Maungawhau IT

What Happened To Paas?

Second thoughts about cloud deployment

By James Mitchell on February 11, 2023

Tags: cloud / paas / cloud-foundry / docker / kubernetes

Back in 2014 I was very excited about Platform as a Service (PaaS), and especially Cloud Foundry.

Then along came Docker and Kubernetes...

Cloud Foundry, like Heroku, is still out there, and still something you can choose to use. But developers aren't...

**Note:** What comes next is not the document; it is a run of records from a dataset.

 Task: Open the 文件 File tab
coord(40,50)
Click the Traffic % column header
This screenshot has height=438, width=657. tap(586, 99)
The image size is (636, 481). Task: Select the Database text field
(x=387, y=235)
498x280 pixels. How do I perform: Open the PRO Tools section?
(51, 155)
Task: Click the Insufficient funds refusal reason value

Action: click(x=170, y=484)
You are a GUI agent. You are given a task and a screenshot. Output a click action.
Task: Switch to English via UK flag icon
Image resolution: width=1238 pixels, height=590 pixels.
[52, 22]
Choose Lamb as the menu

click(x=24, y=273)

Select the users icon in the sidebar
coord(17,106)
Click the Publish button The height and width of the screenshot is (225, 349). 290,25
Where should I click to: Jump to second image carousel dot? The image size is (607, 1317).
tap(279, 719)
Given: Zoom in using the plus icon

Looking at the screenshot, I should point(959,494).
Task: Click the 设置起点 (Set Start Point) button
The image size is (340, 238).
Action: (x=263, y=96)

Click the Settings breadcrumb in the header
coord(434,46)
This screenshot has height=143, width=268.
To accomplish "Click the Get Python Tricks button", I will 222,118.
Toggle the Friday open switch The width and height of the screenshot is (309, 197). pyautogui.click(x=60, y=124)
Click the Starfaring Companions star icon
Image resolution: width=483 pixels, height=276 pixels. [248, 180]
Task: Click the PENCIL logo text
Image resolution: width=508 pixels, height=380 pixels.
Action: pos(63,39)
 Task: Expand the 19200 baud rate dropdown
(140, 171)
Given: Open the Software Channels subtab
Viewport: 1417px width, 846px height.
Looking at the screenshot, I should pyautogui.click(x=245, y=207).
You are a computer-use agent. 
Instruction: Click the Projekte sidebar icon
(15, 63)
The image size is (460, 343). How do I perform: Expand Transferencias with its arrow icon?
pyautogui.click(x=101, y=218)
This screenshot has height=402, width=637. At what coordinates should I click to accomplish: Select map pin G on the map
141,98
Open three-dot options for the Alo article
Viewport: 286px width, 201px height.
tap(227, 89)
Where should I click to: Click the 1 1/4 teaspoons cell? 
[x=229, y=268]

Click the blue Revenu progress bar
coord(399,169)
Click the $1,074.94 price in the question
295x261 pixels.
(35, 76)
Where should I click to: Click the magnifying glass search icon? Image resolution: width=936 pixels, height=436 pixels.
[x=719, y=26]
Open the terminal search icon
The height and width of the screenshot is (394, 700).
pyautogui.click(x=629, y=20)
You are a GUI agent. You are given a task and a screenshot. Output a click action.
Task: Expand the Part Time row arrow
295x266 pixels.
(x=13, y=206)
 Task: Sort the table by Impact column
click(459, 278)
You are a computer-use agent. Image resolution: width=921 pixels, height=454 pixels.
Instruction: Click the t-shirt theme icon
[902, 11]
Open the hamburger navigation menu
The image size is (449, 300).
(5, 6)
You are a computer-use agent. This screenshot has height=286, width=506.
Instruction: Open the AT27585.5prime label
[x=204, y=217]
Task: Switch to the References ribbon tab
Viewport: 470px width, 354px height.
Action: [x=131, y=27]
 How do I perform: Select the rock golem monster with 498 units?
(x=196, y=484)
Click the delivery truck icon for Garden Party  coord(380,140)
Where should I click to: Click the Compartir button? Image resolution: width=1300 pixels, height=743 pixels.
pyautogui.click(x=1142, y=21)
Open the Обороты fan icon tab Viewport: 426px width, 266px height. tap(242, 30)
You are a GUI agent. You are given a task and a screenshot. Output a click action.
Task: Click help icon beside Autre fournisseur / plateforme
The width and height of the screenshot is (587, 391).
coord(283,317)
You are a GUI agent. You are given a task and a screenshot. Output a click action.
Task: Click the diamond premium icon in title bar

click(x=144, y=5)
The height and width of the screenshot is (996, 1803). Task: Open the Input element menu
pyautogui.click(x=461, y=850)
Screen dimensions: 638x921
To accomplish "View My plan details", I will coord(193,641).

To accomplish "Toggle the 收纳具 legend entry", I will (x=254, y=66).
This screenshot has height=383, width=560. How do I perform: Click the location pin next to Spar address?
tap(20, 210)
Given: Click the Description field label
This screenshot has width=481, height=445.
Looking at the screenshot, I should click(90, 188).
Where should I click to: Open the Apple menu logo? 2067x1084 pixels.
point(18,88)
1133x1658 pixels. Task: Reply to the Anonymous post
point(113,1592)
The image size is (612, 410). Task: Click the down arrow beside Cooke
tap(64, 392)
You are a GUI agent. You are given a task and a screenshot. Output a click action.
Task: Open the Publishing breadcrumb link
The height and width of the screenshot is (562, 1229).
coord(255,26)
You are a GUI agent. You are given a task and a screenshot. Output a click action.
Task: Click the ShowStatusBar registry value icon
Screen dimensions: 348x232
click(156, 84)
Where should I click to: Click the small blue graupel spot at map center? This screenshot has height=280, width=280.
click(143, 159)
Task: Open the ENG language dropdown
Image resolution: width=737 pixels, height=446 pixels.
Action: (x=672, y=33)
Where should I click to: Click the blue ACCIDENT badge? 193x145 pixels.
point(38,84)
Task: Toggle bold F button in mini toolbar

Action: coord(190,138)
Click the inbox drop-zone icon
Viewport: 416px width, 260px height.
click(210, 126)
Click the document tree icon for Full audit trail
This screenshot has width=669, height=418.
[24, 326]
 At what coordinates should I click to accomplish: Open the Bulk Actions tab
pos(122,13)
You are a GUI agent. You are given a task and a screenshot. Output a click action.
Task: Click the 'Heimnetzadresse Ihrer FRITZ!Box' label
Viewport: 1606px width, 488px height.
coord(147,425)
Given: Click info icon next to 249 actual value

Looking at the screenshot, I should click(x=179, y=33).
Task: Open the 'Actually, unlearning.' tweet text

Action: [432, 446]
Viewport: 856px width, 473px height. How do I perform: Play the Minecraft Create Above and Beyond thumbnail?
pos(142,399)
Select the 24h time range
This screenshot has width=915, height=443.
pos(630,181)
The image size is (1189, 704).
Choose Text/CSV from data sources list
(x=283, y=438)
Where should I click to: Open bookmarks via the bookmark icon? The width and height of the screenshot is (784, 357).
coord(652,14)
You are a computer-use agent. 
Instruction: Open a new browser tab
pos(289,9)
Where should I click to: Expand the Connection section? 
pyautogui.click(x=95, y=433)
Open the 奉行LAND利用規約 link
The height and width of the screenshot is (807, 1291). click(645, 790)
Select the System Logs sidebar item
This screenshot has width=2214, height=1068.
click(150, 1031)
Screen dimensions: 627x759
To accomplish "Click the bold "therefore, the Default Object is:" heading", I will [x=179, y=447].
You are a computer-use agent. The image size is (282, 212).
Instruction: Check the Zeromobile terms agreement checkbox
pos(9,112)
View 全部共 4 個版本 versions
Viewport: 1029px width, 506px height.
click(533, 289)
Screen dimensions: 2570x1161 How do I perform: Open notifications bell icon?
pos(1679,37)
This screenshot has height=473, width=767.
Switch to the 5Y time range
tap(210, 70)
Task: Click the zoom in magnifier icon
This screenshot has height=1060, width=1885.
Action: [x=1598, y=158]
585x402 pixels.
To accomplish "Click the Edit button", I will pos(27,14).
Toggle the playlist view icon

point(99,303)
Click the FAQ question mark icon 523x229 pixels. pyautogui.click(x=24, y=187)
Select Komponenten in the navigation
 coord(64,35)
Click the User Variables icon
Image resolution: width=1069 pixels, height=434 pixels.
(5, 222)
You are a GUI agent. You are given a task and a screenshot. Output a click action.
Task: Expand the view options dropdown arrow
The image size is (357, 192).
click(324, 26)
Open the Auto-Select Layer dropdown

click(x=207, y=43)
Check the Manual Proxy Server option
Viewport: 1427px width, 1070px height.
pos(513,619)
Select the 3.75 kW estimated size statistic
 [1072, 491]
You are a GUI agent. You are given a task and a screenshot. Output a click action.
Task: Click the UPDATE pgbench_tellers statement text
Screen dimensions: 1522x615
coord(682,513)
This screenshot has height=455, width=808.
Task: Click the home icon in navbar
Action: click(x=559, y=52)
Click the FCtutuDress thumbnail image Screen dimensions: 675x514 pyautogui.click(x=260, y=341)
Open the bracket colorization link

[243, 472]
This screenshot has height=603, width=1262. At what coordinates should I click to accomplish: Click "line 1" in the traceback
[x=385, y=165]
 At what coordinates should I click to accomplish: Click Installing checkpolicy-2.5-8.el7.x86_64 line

Here is my super-late, hot take. The killer feature of using build-packs to automatically build and run your app, lost out to writing Dockerfiles and running apps in containers. And PaaS platforms did not offer the flexibility for managing and scaling the cloud resources that Kubernetes offers. So instead of the simplicity of pushing code to the platform, magic happening, then your application is running, we have learnt to write the Dockerfiles, build the container images, and deploy them with container orchestration systems like Kubernetes - and yes, Cloud Foundry runs apps in containers as well.

One key benefit of Docker's approach is that developers can incrementally build up the container. One group of developers can start with a standard operating system container, and add in the libraries and source to build and run their application. Then another group of developers can extend that existing container with a different configuration, more tools, or whatever they want.

Finally, the container orchestration systems allow us to group containers together as a service - they can be treated almost like Lego blocks, just start the container and let it run. Containers that run Redis, or a database like MySQL or PostgreSQL may need little more configuration than adding access credentials.